Esplorando la Sughereta di Serevitola

Osservando da vicino il tronco delle tante querce che costellano il bosco, salta subito all'occhio il gioco di linee, pori e fessure creato dal sughero, un tessuto secondario di protezione fondamentale per la pianta grazie alla presenza tra le sue maglie di una sostanza organica detta "suberina", che inibendo il passaggio di gas e di liquidi nella corteccia la rende di fatto resistente all'usura e a diversi tipi di batteri (lo sapevate?).

Dettaglio della corteccia di un esemplare secolare di quercia da sughero

Attraversata la sughereta, sbuchiamo pertanto su uno splendido prato, ai margini del quale una rudimentale staccionata in legno ci "avvisa" che stiamo camminando in un'area frequentata da animali allo stato brado, e bastano in effetti una manciata di passi per scorgere una coppia di cavalli intenta a spiluccare ciuffi d'erba fresca.
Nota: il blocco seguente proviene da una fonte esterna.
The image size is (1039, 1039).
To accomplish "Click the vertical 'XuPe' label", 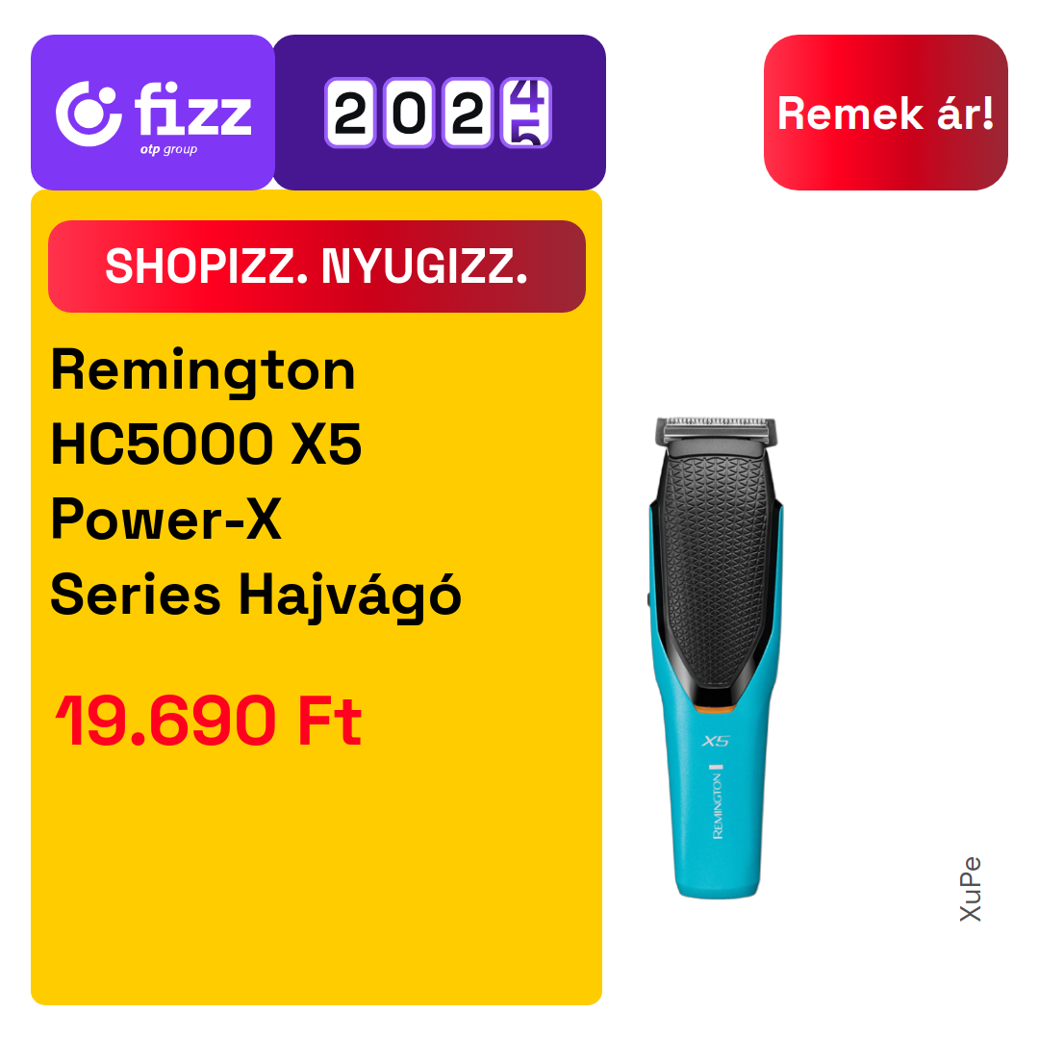I will coord(970,889).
Rudimentale staccionata in legno situata all'uscita della sughereta

Oltrepassato il cancelletto, quello che fino a questo momento si era presentato come un agevole sentiero immerso nel verde, si trasforma in un vero e proprio zig-zag tra doline, campi solcati e altri interessanti fenomeni di erosione carsica: inizia così la conquista della pietrosa dorsale del Monte Giorgio, il cui substrato geologico è costituito da rocce mesozoiche di origine sedimentaria formatesi milioni di anni fa.
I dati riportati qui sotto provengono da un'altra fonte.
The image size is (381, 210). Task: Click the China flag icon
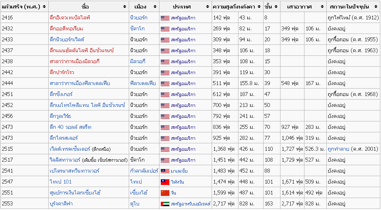(x=165, y=193)
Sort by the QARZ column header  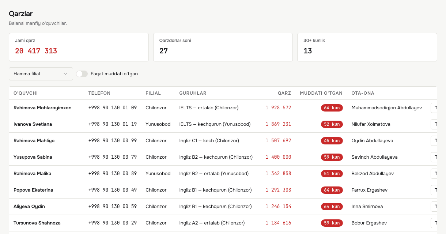284,93
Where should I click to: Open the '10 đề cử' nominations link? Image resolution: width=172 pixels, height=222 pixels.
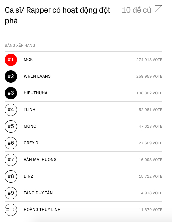click(136, 10)
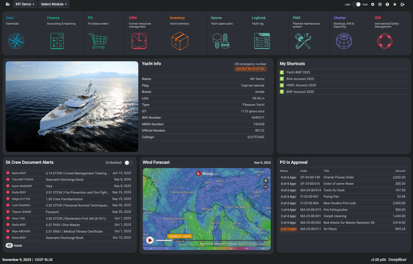
Task: Open the Select Module dropdown
Action: pos(54,4)
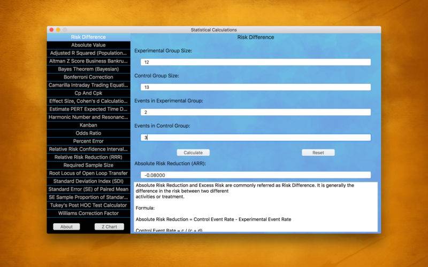Select Absolute Value in the sidebar

click(88, 45)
Tipico esempio di "campo solcato" ammirabile risalendo la pietrosa dorsale del Monte Giorgio

Volgendo lo sguardo alla nostra destra, il panorama spazia dalle principali vette dei Monti Lucretili a quelle meno note dei Monti Lepini, passando per gli abitati di Castel Madama (al centro della foto) e di Ciciliano, ai piedi dei quali si stende uno dei lembi di Campagna romana più immortalati dall'Ottocento ad oggi.
A fare capolino sullo sfondo, riconoscibili dal sottile strato di neve che ne ricopre la cima, sono invece le celeberrime Montagne della Duchessa, spartiacque naturale tra la provincia reatina e quella aquilana dichiarate addirittura, per la bellezza di alcuni loro habitat, "Sito di Importanza Comunitaria".

L'abitato di Castel Madama immortalato da uno dei tanti belvedere della riserva

Guidati dalle consuete bandierine bianco-rosse del CAI, disseminate in maniera a dir poco impeccabile lungo l'intero tragitto, aggiriamo con facilità anche il versante orientale di Colle Piano (598 metri), alternando tratti semipianeggianti a salite brevi ma leggermente più "esposte" (nulla comunque di pericoloso o troppo faticoso).
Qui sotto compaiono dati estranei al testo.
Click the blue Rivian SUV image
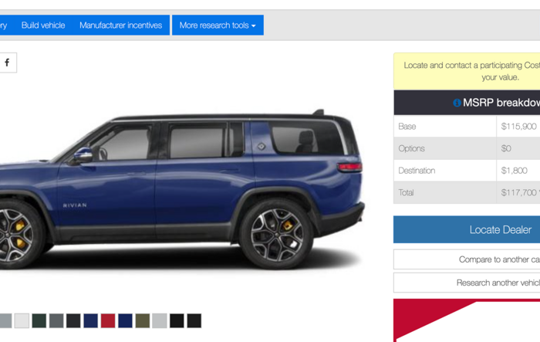This screenshot has width=540, height=342. [182, 190]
Un tratto del sentiero che costeggia il versante orientale di Colle Piano

Ancora una volta, è l'eccezionale varietà di specie vegetali di cui sono ammantati i rilievi circostanti a lasciare a bocca aperta: si passa infatti dal costeggiare intricate garighe - formazioni cespugliose tipiche dei terreni rupestri, costituite da arbusti sempreverdi e piante aromatiche di vario genere - e prati ricoperti di eriche e cisti, all'addentrarsi in rigogliose foreste di cerro, ecosistema principe della riserva assieme alla già citata sughereta di Serevitola.

Suggestiva fascia boscata a metà strada tra il Colle Piano e il Colle dei Travi

Giunti in località Colle dei Travi, un pannello segnaletico con sopra stampata una cartina ci pone improvvisamente di fronte ad un bivio: piegare a destra e proseguire lungo il sentiero 330 in direzione Colle Lucco - San Polo dei Cavalieri (portando in tal modo a termine la prima tappa della famigerata Via dei Lupi), oppure svoltare a sinistra e rientrare a Tivoli percorrendo i sentieri 334 e 331?

Indicazioni in località Colle dei Travi

Spinti dalla curiosità di ammirare una vera cisterna romana, segnalata sulla mappa con tre puntini neri allineati a formare un triangolo, optiamo senza esitazione per il sentiero 334, ignorando le indicazioni per l'area pic-nic intitolata alla memoria di Vincenzo Franchi (allevatore storico della zona, nonché profondo conoscitore dei Monti Tiburtini) e ritrovandoci in breve al cospetto di una grossa vasca di raccolta dell'acqua, pertinente con ogni probabilità ad una villa romana ubicata nei paraggi di cui non rimangono purtroppo che alcuni blocchi calcarei squadrati.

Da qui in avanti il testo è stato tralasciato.